Recording photos and videos of or streaming police officers during theirs raids or arrests in public places can constitute a crime, said the Home Ministry yesterday in Parliament.
In a written reply to Lim Lip Eng (Kepong-PH) Home Minister Datuk Seri Hamzah Zainuddin said those who commit such an act can be prosecuted for allegedly preventing public servants from doing their duty or under Section 233 of the Communications and Multimedia Act 1998.
“For your information, taking pictures or videos is not a criminal offence. However, it can be an offence when members of the public record videos or make live broadcasts using mobile phones when police officers raid or arrest the public while the police are on duty in a public place.
“Those who record can be prosecuted because it is considered to prevent public servants from carrying out their duties and can interfere with the investigation. It also contravenes the provision under Section 233 of the Communications and Multimedia Act 1998 which initiates transmission with the intention of disturbing others,” he said in the reply.
Hamzah replied that the police may request or seize and have the right to check the mobile phones of persons suspected and involved in any ongoing investigation and not members of the public at random.
“The examination of the mobile phone is only carried out when the individual is suspected of committing a criminal offence under the provisions of the law as follows:
a) Penal Code [Act 574];
b) Section 233 of the Communications and Multimedia Act 1998 [Act 588];
c) Sedition Act 1948 [Act 15];
d) Security Offences (Special Measures) Act 2012 [Act 747];
e) Anti-Trafficking in Persons and Anti-Smuggling of Migrants Act 2007 [Act 670]; or
f) Terrorism Prevention Act 2015 [Act 769],” he said.
In another matter, Hamzah also replied that the budget for the acquisition of body-worn cameras for use by members of the police has been approved by the government under Rolling Plan 1 of the 12th Malaysia Plan.
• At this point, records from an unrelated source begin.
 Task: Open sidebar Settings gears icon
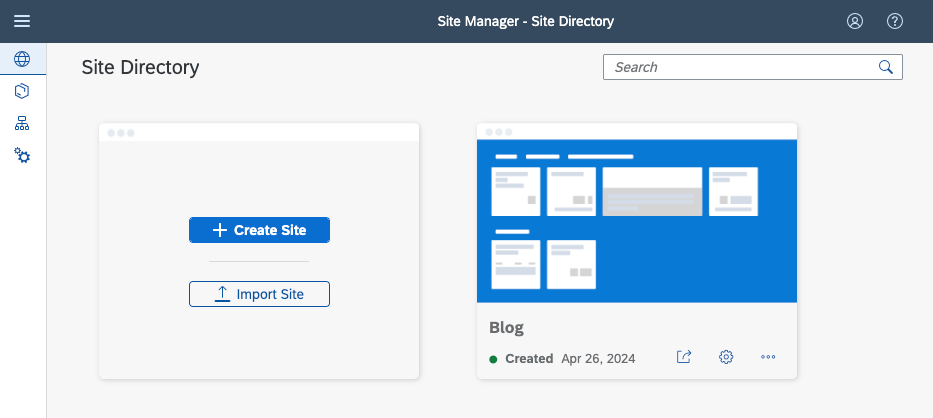coord(22,156)
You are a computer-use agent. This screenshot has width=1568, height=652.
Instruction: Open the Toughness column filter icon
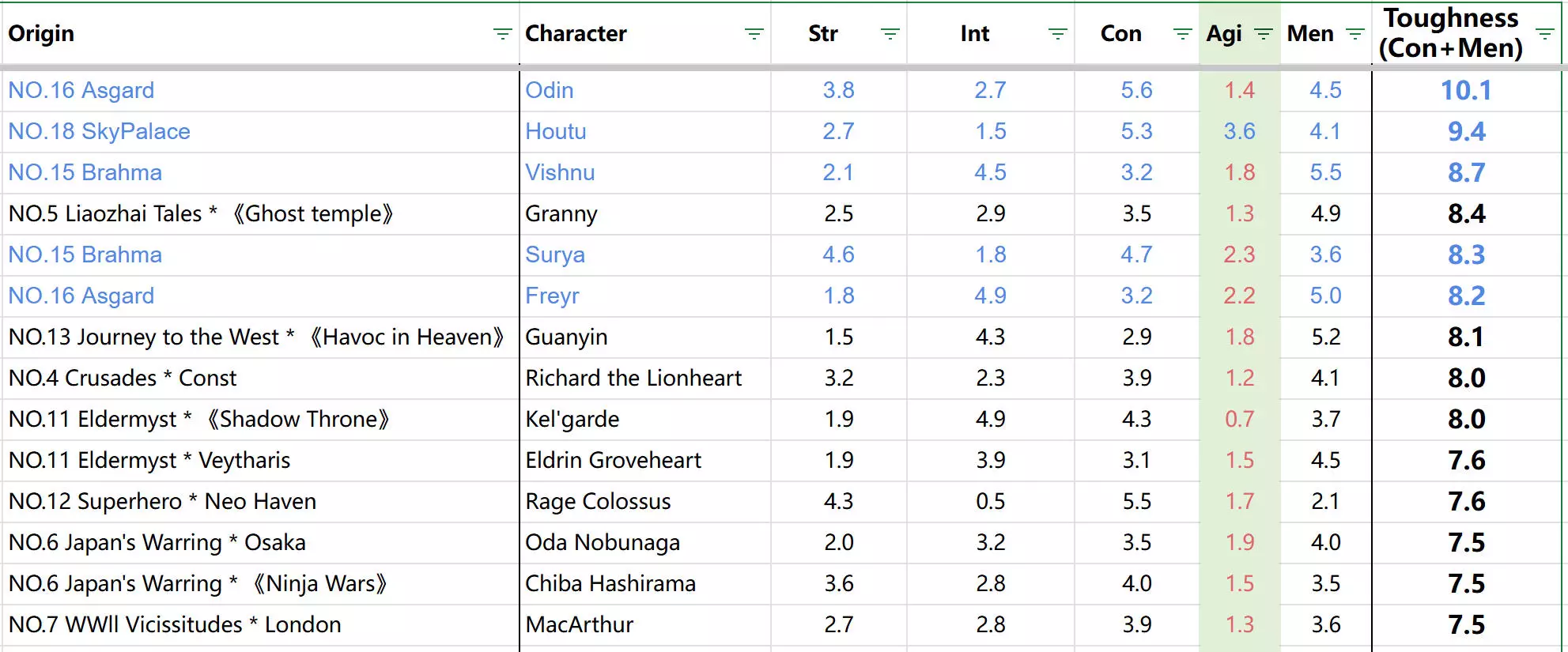coord(1544,34)
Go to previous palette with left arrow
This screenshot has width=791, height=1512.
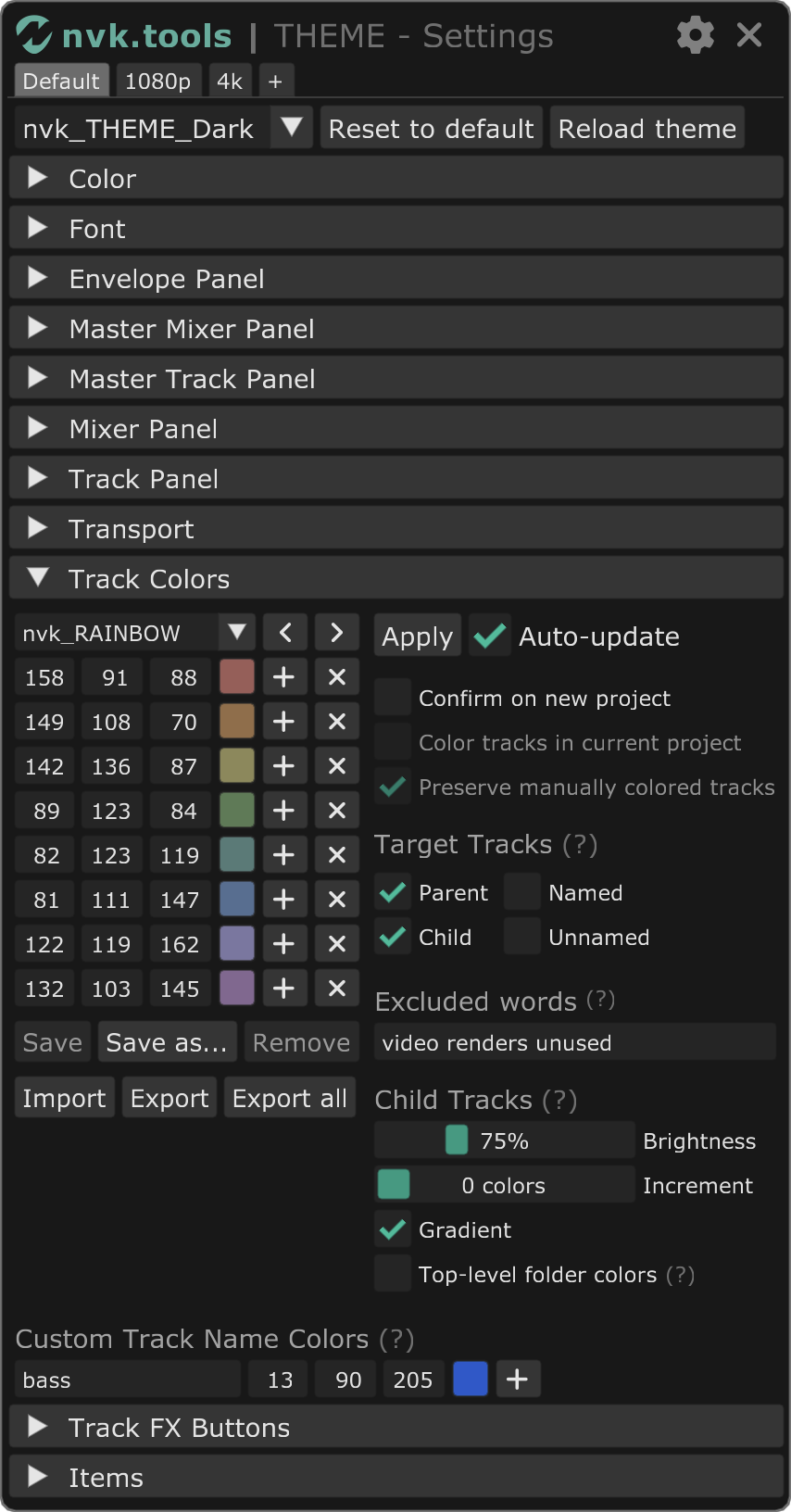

“This procurement is still under scrutiny by the Procurement Division of Home Ministry and some issues need to be resolved and are being resolved by the division together with the police,” he said. — Malay Mail
[ IMAGE SOURCE ]
- PDRM: Recording videos of police investigation not a crime, but sharing it could affect probe
- Here’s what you can do if the police wants to look through your phone
- Can the police search your devices? What if you forget your password?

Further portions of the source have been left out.